Thursday, January 08, 2009

Growing New Skin

Happy New Year! I’m on the other side of surgery, and my body is healing. I’m actually shedding skin and growing anew. My chiropractor helped me get into a peaceful state prior to surgery, where I remained for multiple hours before going into O.R. Since then, the peaceful state comes and goes…

My mother visited to offer her support and help me while I recovered from surgery, and an amazing group of women coordinated an organic food drop-off at my place. I can’t believe the amount of support I’ve received!

The next phase of this journey is a bit more difficult than the surgery. I’m weeding through additional treatment options. Although there is NO indication there is any cancer left in my body, the doctors present all kinds of additional therapies along with their statistics, side affects and risks. I hate being in indecision – it’s almost worse than the treatment itself!

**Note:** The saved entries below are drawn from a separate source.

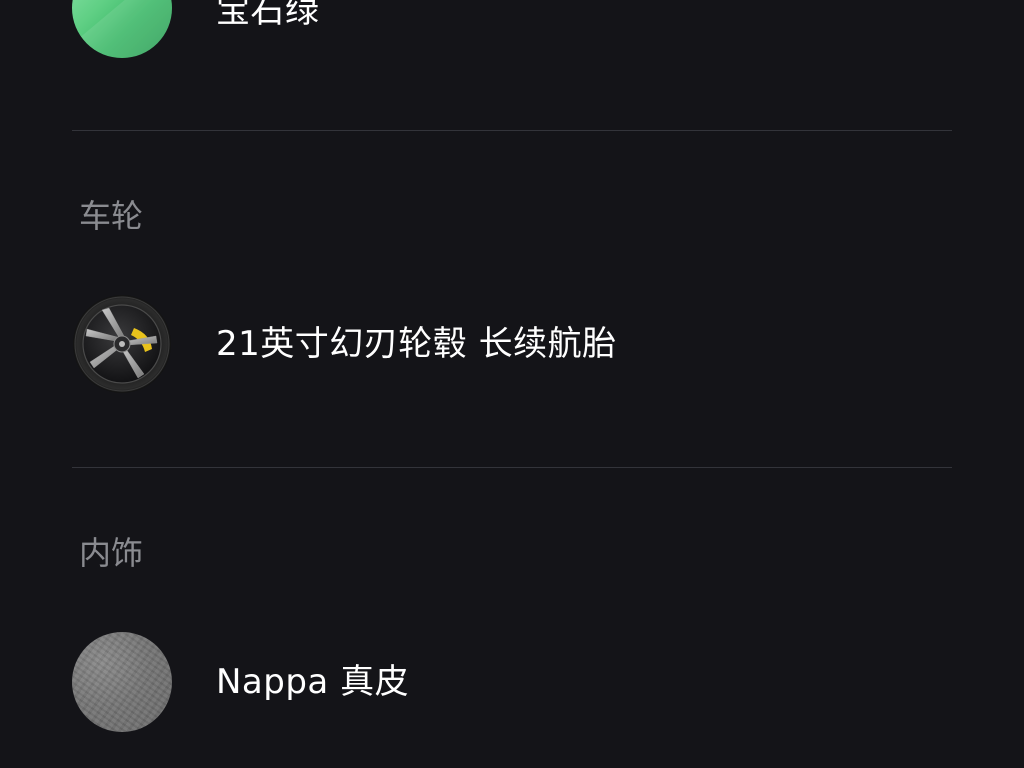 The image size is (1024, 768). Describe the element at coordinates (512, 29) in the screenshot. I see `color-option-jade-green: 宝石绿` at that location.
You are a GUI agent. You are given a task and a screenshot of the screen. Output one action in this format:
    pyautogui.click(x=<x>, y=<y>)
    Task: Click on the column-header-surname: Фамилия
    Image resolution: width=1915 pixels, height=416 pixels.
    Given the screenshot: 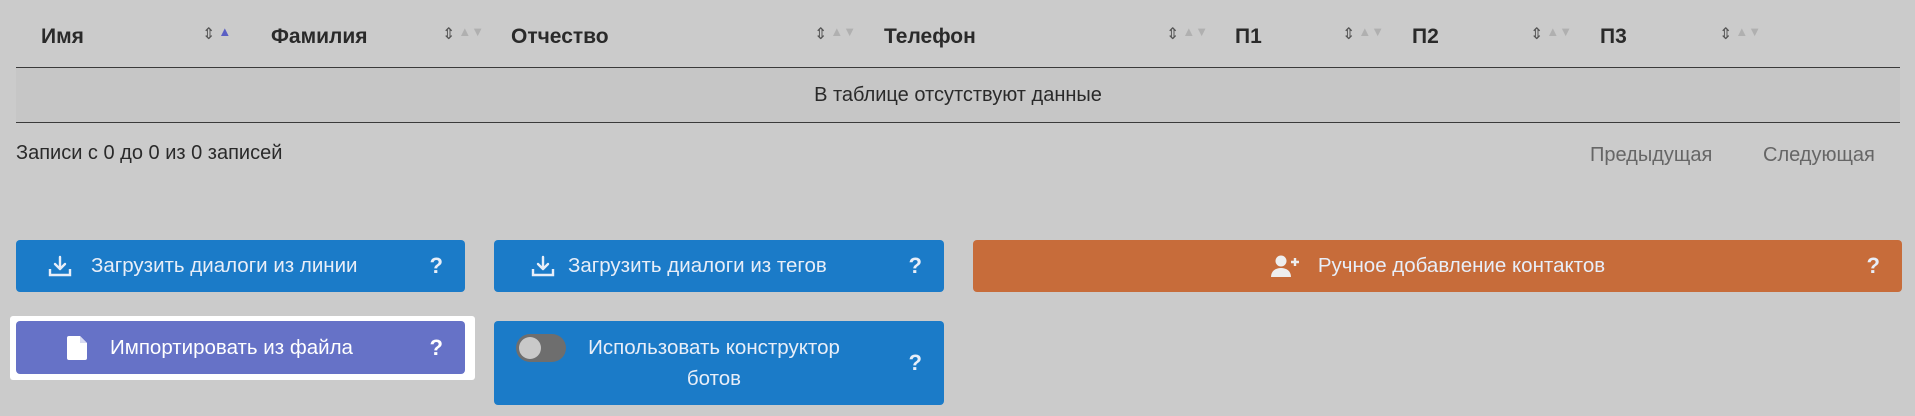 What is the action you would take?
    pyautogui.click(x=320, y=34)
    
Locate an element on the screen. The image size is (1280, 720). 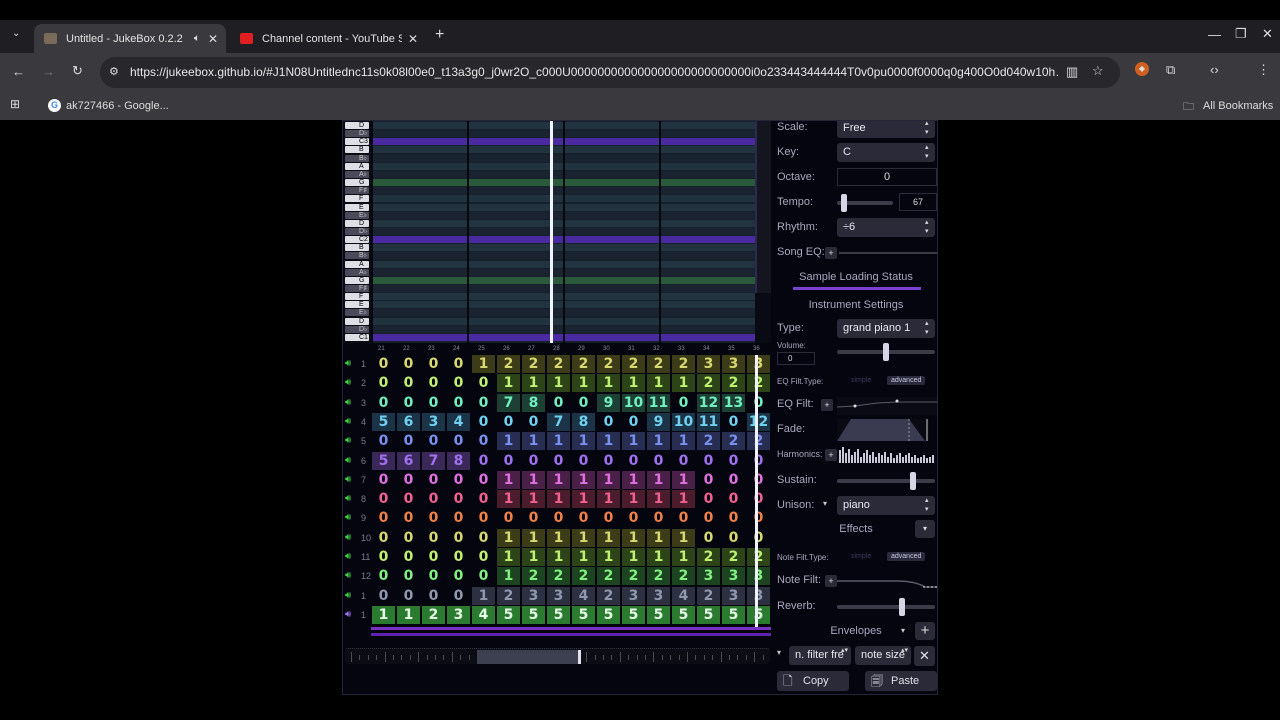
song-eq-graph is located at coordinates (888, 253).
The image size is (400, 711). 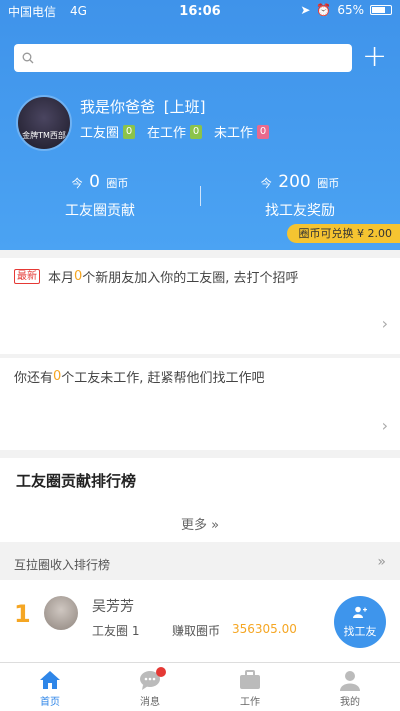 What do you see at coordinates (300, 196) in the screenshot?
I see `stat-reward: 今 200 圈币 找工友奖励` at bounding box center [300, 196].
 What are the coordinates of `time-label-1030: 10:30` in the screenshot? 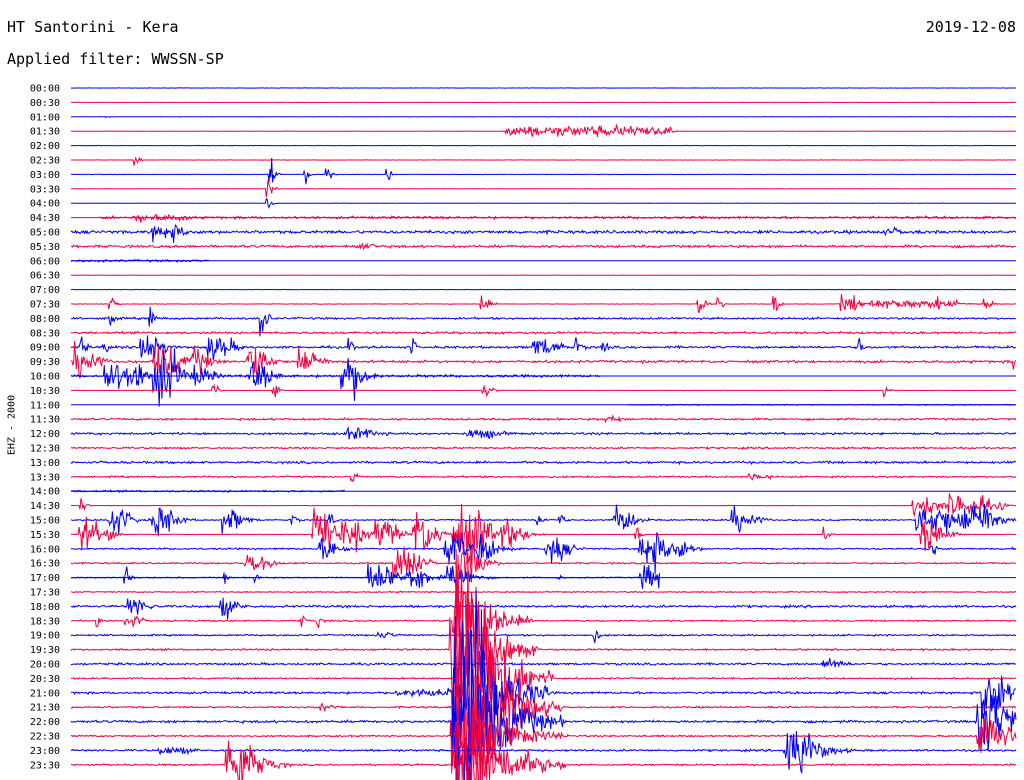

I’ve consulted with homeopaths, naturopaths, juice fasters, oncologists and surgeons. Everyone has their own story, their own perspective; new data that keeps on changing arrives in my in-box or voice mail nearly daily.

Although the analysis and decision-making continues, I feel it’s bringing me closer to peace with how I want the rest of my life to look. As for the cause of this disease, I've read that by the time you detect breast cancer, you've had it for eight years. I could speculate that this is a remnant of my old life-style, or it's the result of stress in the last two years, or a problem that's rooted in spirituality or karma, or the result of a lack of control of the mind, too much energy in the body...maybe the Tibetan doctor will know! It will help me evolve.

Here’s an interesting quote that spoke to me: “You can’t fly with part of a cocoon hanging onto your butt”

We do have free will, and I’m finding mine again.

As for that special friend…things are complicated.